- Occupation: Historian
- Known for: Contributions to the field of Russian studies

Academic background
- Education: Stanford University
- Thesis: (1976)
- Doctoral advisor: Terence Emmons

Academic work
- Discipline: History
- Sub-discipline: Russian history

= Laura Engelstein =

American historian

Laura Engelstein is an American historian who specializes in Russian and European history. She serves as Henry S. McNeil Professor Emerita of Russian History at Yale University and taught at Cornell University and Princeton University.

== Education ==
Engelstein studied in Moscow from 1973 to 1974, completing a stazhirovka. She earned her Ph.D. from Stanford University in 1976 under Terence Emmons.

== Teaching career and publications ==
Following graduation, she accepted a position at Cornell University, the second woman to be hired by the history department there. While teaching at Cornell, Engelstein completed her first book, which "analyzed patterns of working-class behavior in the course of the revolution of 1905 in Moscow." Moscow, 1905: Working-Class Organization and Political Conflict was published in 1982.

Engelstein became a professor at Princeton University in 1985. The same year, she began completing the research for her second book, The Keys to Happiness: Sex and the Search for Modernity in Fin-de-Siecle Russia, which was published in 1992.

On November 3, 2001, Engelstein accepted an offer to join the history faculty at Yale, where she served as Henry S. McNeil Professor Emerita of Russian History. Shortly before fall 2014, Engelstein retired from her work as a professor at Yale University.

Her numerous publications have included Moscow, 1905: Working-Class Organization and Political Conflict (1982); The Keys to Happiness: Sex and the Search for Modernity in Fin-de-Siecle Russia (1992); Castration and the Heavenly Kingdom: A Russian Folktale (1999); Slavophile Empire: Imperial Russia’s Illiberal Path (2009); and Russia in Flames: War, Revolution, Civil War, 1914–1921 (2017). In 2000, she co-edited an essay collection with Stephanie Sandler, Self and Story in Russian History. A translation with Grazyna Drabik of Andrzej Bobkowski's Wartime Notebooks: France, 1940–1944, was released in November 2018. Her research interests lie in the "social and cultural history of late imperial Russia, with attention to the role of law, medicine, and the arts in public life," as well as "themes in the history of gender, sexuality, and religion."

== Honors and awards ==
Engelstein's second book won the Wayne S. Vucinich Prize and shared the Heldt Prize.

Engelstein has received awards from the Guggenheim Foundation, the Woodrow Wilson International Center for Scholars, the National Humanities Center, and the Center for Scholars and Writers at the New York Public Library.

In 2010, she was named a Metro Berlin Prize Fellow by the American Academy in Berlin.

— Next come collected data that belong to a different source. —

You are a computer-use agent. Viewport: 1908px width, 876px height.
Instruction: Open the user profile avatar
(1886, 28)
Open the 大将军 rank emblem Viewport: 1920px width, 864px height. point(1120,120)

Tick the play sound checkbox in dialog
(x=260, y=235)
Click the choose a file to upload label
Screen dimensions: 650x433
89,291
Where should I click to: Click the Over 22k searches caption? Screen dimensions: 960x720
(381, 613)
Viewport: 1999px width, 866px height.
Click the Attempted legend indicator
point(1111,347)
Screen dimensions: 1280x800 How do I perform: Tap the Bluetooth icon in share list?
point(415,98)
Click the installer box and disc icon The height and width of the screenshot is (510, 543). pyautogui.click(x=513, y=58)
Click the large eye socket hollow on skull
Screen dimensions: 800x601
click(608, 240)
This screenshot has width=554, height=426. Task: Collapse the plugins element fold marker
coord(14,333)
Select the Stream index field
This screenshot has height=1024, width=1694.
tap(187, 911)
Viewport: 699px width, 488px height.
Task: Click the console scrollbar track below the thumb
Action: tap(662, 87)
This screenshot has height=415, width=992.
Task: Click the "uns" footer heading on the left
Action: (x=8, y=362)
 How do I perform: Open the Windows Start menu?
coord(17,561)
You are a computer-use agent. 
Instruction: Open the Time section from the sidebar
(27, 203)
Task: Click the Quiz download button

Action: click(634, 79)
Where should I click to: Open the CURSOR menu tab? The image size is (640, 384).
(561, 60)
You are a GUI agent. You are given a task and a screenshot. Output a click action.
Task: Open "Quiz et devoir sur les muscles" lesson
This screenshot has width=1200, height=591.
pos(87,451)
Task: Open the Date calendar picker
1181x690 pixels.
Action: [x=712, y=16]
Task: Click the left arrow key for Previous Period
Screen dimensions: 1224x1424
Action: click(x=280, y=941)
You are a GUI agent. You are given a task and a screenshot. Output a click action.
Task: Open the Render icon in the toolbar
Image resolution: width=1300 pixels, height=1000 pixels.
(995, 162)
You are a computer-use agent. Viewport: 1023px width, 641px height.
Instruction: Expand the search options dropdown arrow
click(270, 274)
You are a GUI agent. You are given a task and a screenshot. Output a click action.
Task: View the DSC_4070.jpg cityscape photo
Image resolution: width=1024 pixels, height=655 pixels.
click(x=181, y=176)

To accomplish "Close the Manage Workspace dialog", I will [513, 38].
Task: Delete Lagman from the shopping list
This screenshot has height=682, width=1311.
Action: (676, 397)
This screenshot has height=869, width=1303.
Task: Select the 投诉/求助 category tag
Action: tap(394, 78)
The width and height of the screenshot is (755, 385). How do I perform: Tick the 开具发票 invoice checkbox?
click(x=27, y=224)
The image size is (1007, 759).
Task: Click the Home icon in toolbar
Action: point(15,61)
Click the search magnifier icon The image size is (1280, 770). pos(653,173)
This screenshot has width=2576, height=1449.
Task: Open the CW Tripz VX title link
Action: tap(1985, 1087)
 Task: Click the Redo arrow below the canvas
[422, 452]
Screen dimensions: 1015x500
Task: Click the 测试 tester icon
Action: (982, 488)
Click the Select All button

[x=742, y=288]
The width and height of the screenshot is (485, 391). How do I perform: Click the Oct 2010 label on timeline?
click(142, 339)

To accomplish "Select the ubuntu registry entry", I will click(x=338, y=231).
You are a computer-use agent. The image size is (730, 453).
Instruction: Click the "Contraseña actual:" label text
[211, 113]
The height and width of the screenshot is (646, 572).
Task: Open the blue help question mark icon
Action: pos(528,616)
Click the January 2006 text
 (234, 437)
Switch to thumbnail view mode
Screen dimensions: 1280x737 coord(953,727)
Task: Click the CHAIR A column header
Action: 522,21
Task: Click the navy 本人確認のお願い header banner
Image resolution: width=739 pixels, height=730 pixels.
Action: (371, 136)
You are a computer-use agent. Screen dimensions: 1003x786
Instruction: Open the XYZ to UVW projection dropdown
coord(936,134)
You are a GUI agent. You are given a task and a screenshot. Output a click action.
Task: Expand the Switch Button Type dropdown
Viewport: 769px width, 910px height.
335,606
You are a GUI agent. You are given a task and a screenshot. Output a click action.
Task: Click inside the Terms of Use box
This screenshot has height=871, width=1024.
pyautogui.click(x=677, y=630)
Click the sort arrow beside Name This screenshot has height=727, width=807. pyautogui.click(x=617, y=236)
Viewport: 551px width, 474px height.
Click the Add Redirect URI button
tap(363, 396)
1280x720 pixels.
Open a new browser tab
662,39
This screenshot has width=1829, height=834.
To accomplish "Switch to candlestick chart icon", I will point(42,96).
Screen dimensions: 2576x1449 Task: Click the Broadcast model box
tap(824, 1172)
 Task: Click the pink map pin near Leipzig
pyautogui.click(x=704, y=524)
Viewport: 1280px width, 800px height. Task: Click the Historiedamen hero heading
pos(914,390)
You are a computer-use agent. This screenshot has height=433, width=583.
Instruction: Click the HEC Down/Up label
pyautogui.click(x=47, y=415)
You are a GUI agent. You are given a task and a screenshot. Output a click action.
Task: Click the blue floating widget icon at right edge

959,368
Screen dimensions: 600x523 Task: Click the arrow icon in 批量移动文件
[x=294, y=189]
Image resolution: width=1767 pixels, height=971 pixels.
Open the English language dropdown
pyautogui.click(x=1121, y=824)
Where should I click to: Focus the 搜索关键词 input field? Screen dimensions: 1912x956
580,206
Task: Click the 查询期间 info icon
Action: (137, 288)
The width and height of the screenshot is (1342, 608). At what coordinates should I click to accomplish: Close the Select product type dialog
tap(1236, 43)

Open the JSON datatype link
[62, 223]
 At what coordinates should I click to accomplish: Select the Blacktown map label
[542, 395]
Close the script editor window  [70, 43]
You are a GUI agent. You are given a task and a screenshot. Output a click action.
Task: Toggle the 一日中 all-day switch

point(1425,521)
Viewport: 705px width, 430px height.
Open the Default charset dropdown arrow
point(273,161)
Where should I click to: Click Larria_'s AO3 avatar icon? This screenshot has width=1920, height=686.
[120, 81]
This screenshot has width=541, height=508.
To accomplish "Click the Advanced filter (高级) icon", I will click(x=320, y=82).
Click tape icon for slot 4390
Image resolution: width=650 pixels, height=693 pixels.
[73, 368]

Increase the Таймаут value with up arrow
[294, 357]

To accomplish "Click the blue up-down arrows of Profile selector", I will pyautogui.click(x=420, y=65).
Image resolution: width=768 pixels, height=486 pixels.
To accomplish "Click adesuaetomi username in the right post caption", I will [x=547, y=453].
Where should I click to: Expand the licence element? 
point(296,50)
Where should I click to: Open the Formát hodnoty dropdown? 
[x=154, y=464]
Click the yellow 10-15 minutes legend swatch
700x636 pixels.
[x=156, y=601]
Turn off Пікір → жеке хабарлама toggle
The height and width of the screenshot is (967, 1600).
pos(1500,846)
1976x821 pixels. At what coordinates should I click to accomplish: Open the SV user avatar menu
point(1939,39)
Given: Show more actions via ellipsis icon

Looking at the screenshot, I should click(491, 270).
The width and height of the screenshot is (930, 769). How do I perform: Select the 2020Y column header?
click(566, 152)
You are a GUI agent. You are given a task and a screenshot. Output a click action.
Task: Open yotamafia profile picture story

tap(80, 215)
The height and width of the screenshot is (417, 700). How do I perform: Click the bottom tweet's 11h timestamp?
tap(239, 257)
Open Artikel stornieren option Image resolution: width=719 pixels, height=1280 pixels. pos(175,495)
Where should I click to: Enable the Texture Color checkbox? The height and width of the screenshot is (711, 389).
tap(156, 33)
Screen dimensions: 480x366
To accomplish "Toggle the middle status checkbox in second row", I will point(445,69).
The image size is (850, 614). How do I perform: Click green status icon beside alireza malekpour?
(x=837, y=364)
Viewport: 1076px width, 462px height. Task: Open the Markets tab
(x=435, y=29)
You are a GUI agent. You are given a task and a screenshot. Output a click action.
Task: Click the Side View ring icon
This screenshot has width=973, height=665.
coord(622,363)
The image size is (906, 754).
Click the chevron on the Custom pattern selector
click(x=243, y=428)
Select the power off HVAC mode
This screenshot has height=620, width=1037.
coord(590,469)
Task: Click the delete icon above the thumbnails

Kritika: Explorations in Russian and Eurasian History described Engelstein as one of "the most important figures in the field of Russian history" with an "incisive mind" and "analytical acuity," adding that she had "played a crucial role in enhancing our understanding of the complex interplay of social, cultural, intellectual, and political forces in the late imperial period."